All Sunday afternoon activities have come to a sudden halt, the heavens have opened, its pouring with rain and everyone has either gone home or is sheltering in a restaurant. That’s the problem here in Kota Kinabalu, there is constantly so much to do, and everyone is out doing it, whether it be eating or snacking at the endless cafes and restaurants, shopping at the many, many markets, admiring the view over the South China Sea or just hanging out, the choices are endless. Hence, a rather long interval since the last blog entry, sorry.
I have done some of the required touristy things, which as a newcomer I suppose I must do and the first was a ride on the North Borneo Railway. Left behind by the British it runs down the coast for about thirty miles and is powered by a steam locomotive built in England in the 1950s. Breakfast was provided on arrival in one of the original refurbished railway carriages and was served by people in contemporary dress, sure a bit corny, but not too tacky. Chuffing through the jungle was a good introduction to Borneo, the World’s third largest island, and only motivated me to go explore some more. I got to ride in the cab for a little while, no nanny state here! We reached the end of the line, the locomotive spun round on a turntable, re connected, and off we went again. Lunch, served in Tiffin cans, again a bit corny but wildly practical. A Tiffin can is a kind of lunch box, but much more exotic and in widespread use, here, there and all over India, especially. Other passengers included Brits, obviously, Germans, French, a Hungarian lady and two Americans, one from Detroit even and that was just my carriage. OK it was a train ride and I really like trains but it was just a little bit over the top, just a little, though you would have to be an arch cynic to decry it.

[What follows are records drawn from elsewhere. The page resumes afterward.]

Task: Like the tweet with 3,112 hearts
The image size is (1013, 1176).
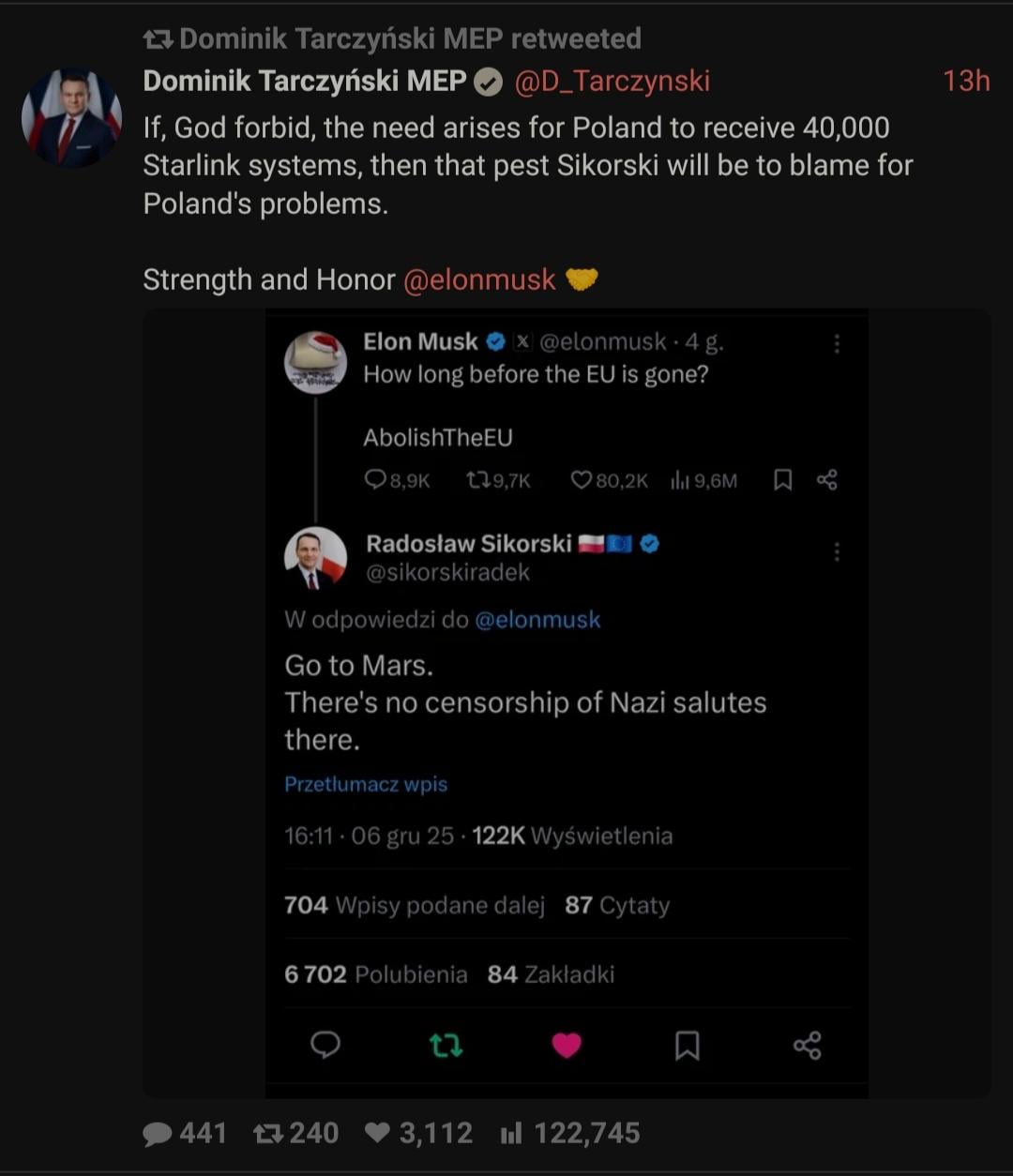Action: click(x=376, y=1134)
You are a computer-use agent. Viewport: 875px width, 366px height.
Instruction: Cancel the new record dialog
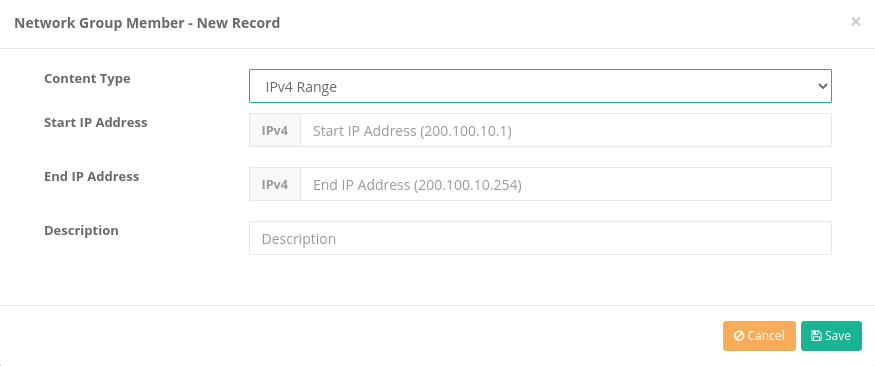(x=759, y=336)
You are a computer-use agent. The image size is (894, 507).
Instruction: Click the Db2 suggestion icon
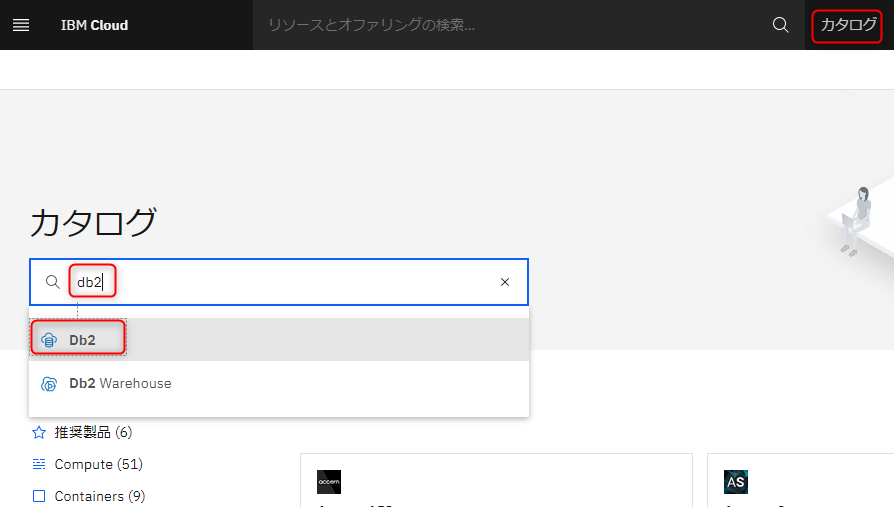pos(49,340)
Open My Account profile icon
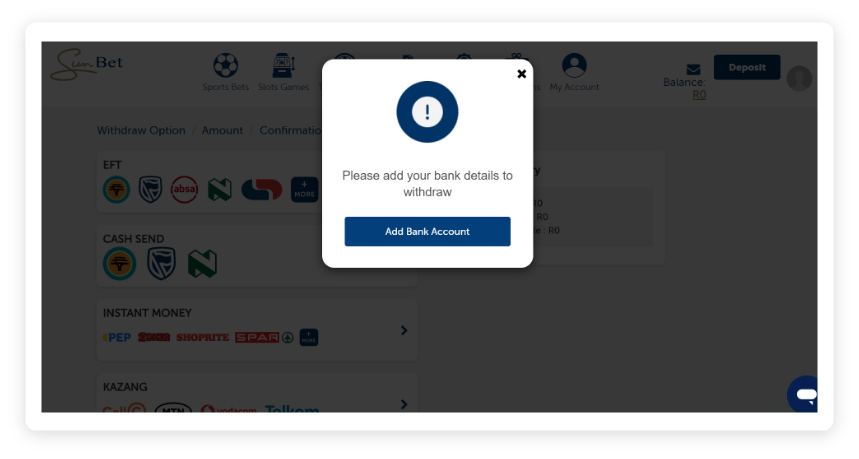The width and height of the screenshot is (859, 459). pyautogui.click(x=574, y=66)
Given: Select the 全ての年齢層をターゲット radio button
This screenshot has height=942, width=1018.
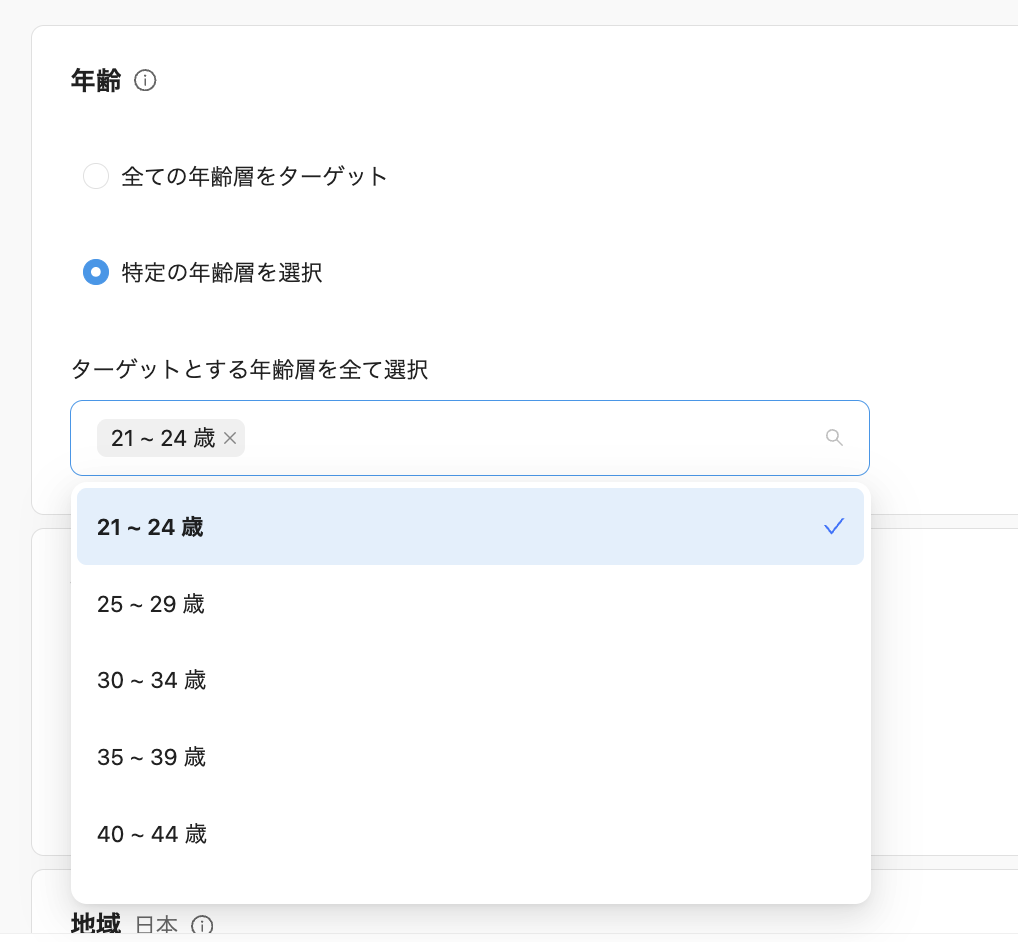Looking at the screenshot, I should (96, 177).
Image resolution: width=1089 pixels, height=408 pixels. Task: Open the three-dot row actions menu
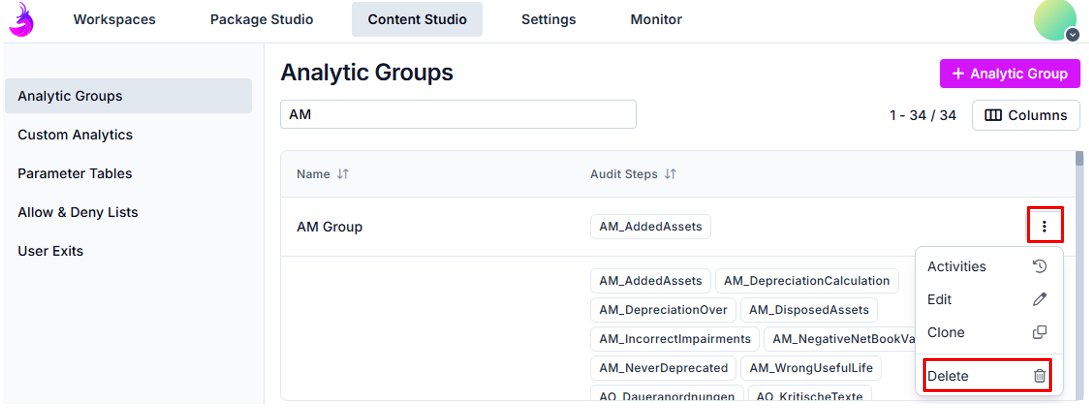pyautogui.click(x=1044, y=226)
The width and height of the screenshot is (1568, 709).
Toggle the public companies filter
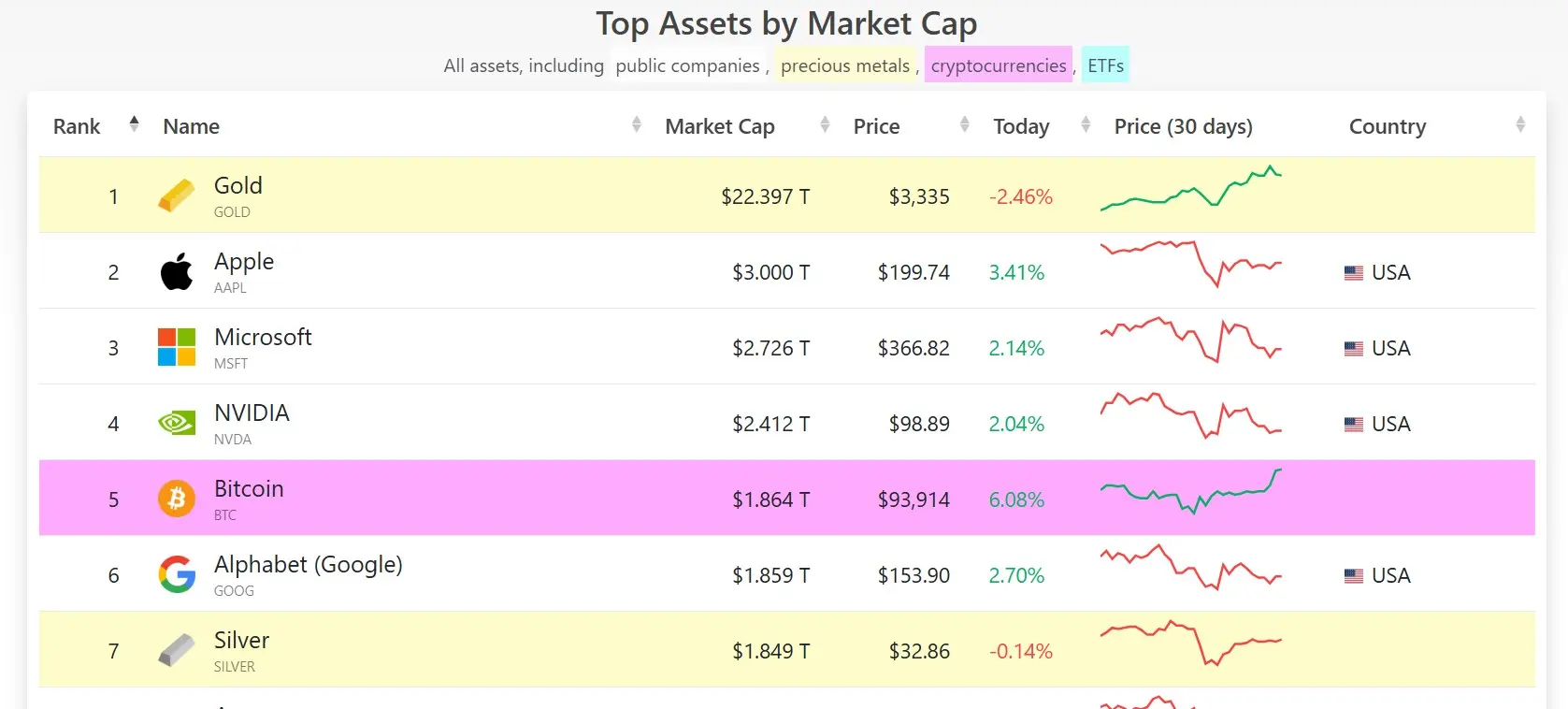pos(687,65)
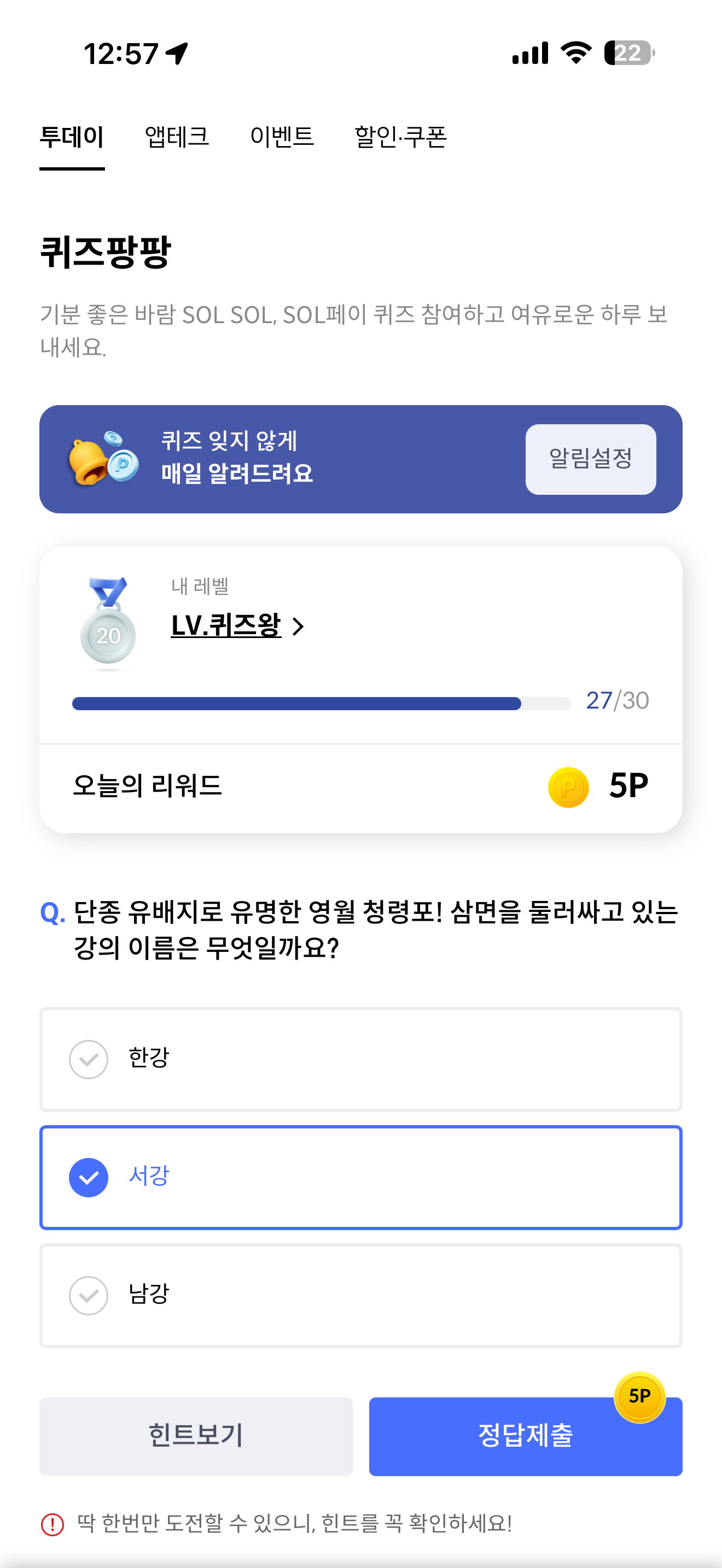Viewport: 722px width, 1568px height.
Task: Tap the Wi-Fi icon in status bar
Action: point(576,53)
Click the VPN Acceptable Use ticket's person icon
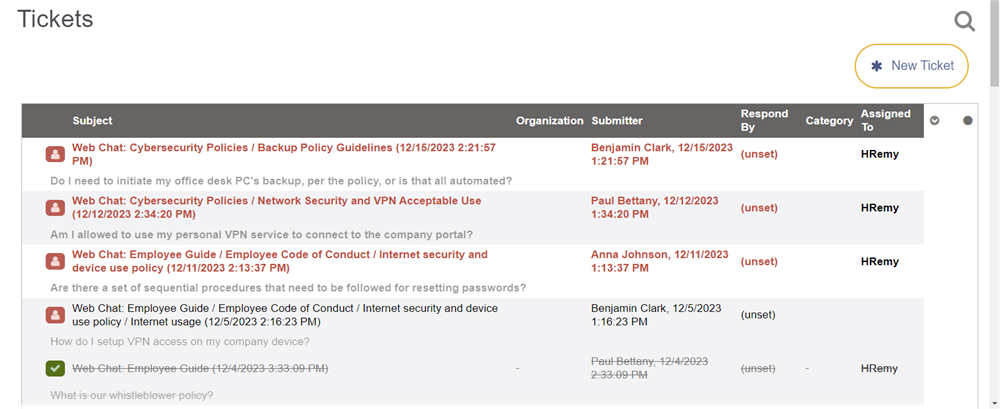 [x=55, y=208]
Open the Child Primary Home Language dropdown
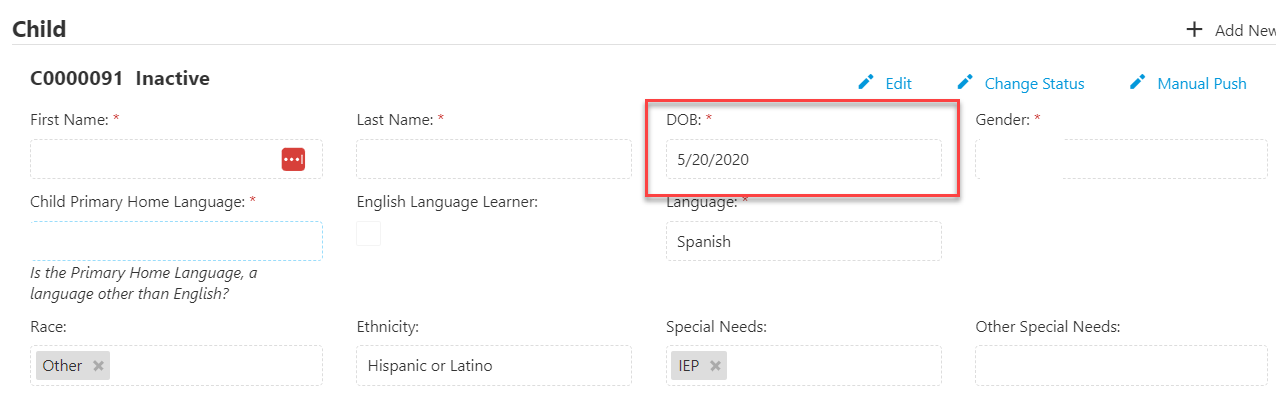 click(177, 241)
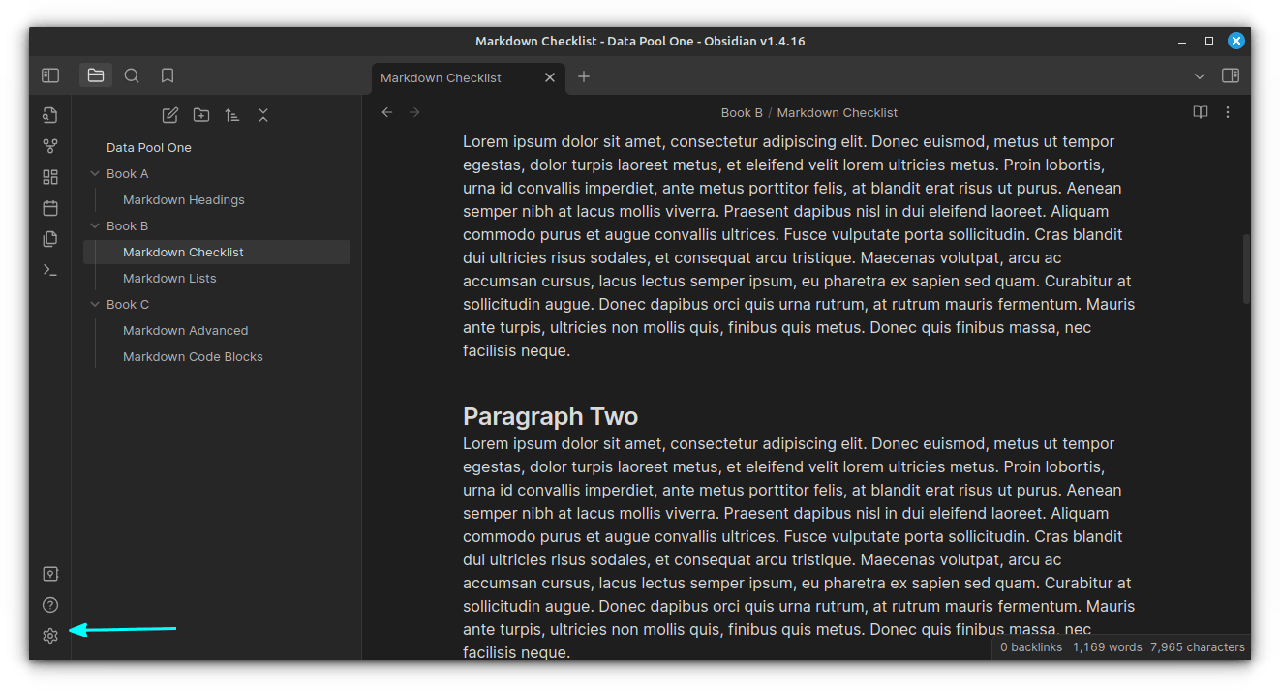Open the tab list dropdown arrow
Viewport: 1280px width, 691px height.
click(1200, 76)
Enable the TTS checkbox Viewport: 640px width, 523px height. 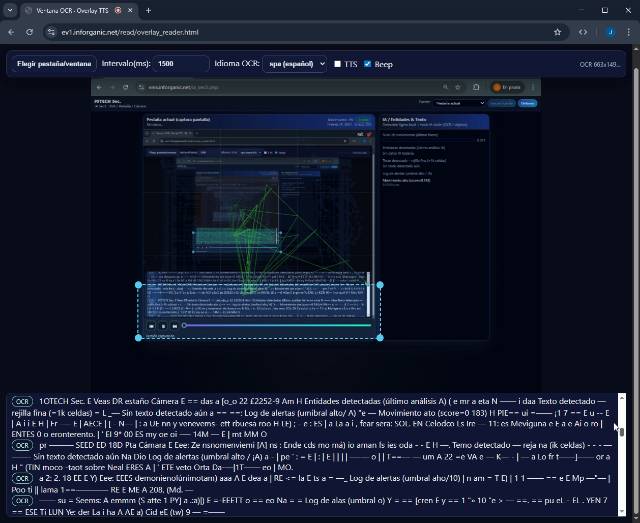[x=338, y=64]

There is a splendid lady, Nora, who runs the reception desk at my hotel, always full of ideas and places to go. Next then was an Orangutan rehabilitation center. (note: orang-utan, orangutang or orang-utang) Set in the grounds of the very, very up market Shangri La Hotel about forty five minutes out of town it was a bit of an expensive taxi ride there and back and as an introduction to the wildlife wonders of Borneo it worked. Of course I got totally lost amongst the lavishness of the hotel, gazing around rather overwhelmed at the opulence and had to return to reception for a map, no, there were no signposts. There was a patriotic video to start things off, highlights included the fact that ten percent of the world’s orchids are to be found on the local mountain ( Mt Kinabalu) and that there is more bio diversity to be found in one square mile of the Borneo rain forest than in all of North America and Europe combined. All right then. Off on a steep path into the rain forest until we came to a wooden deck, three levels, with a small platform about twenty feet away. The excitement built as we observed branches moving high in the canopy and then, there they were, two young male Orangs not twenty feet away. Cameras whirred and clicked, iPads blocked the view (again), children cried, not sure why, some just stood and gazed, I know I did because, not being a pushy kind, I was relegated to the back. The Orangs ate and interest dwindled, people sauntered away and I could finally take a photo or two.
It wasn’t the greatest experience but a great intro and tomorrow I am off to a wildlife reserve about six hours on the bus away. I’ll let you know how it goes.
You are never far from the sea in KK and wandering around it flashes into view at the end of the street from time to time. Next then was to get out on to the water. I took a boat ride to one of the many islands lying off shore. You know me, on a speed boat bouncing over the waves, the light shimmering on the water, the view changing constantly, the colors, the wind, yep, heaven. It was just the six of us on the island, there was diving, canoeing, snorkeling etc available but I was content just to sit on the sand and look around. It was fairly hot but interestingly because of the position, five degrees north of the equator I could feel myself burning after a few minutes despite a liberal slathering of sunscreen and spent considerable time in the shade.
Talking of geography, I watched the sunset one evening and realized after it had set that forty-five minutes later that same sun rose, in Seattle. Mind boggling.